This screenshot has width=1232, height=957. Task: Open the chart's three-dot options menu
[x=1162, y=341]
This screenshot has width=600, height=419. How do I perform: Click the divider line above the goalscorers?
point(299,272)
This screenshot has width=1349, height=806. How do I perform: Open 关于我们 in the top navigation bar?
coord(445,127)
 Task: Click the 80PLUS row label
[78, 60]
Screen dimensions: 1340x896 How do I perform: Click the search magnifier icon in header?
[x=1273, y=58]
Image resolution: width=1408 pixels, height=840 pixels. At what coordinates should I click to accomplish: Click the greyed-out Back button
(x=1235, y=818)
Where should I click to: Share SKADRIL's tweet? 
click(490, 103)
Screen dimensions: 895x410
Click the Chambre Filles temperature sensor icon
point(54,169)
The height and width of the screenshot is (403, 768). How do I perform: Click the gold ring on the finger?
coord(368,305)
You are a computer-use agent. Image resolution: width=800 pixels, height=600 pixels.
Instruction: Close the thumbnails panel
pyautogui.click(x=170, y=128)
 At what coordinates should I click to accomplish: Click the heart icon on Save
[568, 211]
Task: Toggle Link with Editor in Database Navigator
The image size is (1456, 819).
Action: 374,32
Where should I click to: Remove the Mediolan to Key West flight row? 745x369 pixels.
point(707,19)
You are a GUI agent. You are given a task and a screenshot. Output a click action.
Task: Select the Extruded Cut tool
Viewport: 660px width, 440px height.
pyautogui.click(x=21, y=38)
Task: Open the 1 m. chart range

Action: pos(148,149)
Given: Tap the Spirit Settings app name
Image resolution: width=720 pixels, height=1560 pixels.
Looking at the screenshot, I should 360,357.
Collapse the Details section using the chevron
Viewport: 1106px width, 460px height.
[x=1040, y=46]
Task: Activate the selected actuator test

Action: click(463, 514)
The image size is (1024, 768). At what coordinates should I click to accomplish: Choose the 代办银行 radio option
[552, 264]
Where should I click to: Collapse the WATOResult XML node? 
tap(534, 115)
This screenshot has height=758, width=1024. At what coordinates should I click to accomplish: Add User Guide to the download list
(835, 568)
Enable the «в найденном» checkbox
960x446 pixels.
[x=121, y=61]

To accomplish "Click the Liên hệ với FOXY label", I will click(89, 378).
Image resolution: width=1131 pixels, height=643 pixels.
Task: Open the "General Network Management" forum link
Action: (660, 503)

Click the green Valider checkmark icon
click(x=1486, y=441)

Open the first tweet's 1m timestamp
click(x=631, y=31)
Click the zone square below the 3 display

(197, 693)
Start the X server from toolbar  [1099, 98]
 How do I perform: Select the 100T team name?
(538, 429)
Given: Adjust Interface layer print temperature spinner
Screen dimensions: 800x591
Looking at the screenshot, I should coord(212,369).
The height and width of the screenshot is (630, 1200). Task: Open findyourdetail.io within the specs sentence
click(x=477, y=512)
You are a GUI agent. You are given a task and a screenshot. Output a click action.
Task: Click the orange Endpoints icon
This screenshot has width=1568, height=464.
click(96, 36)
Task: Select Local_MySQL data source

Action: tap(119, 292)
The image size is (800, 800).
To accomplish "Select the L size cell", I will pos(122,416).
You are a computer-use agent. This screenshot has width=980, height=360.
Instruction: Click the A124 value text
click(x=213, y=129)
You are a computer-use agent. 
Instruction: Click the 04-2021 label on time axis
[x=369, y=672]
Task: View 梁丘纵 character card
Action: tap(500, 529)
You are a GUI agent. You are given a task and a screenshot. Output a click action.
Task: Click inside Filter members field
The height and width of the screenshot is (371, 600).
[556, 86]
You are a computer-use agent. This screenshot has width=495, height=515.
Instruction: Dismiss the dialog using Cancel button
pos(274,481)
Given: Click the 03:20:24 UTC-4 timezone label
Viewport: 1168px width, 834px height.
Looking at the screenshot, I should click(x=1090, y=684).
────────────────────────────────────────
About this exercise:
Filter the data down to the lines that contain the string "agent", and copy them.

Task answer:
You are a computer-use agent. Image resolution: width=800 pixels, height=600 pixels.
You are a GUI agent. You are given a task and a screenshot. Output a click action.
You are a GUI agent. You are given a task and a screenshot. Output a click action.
You are a computer-use agent. This screenshot has width=980, height=360.
You are a computer-use agent. 
You are a GUI agent. You are given a task and a screenshot. Output a click action.
You are a computer-use agent. This screenshot has width=495, height=515.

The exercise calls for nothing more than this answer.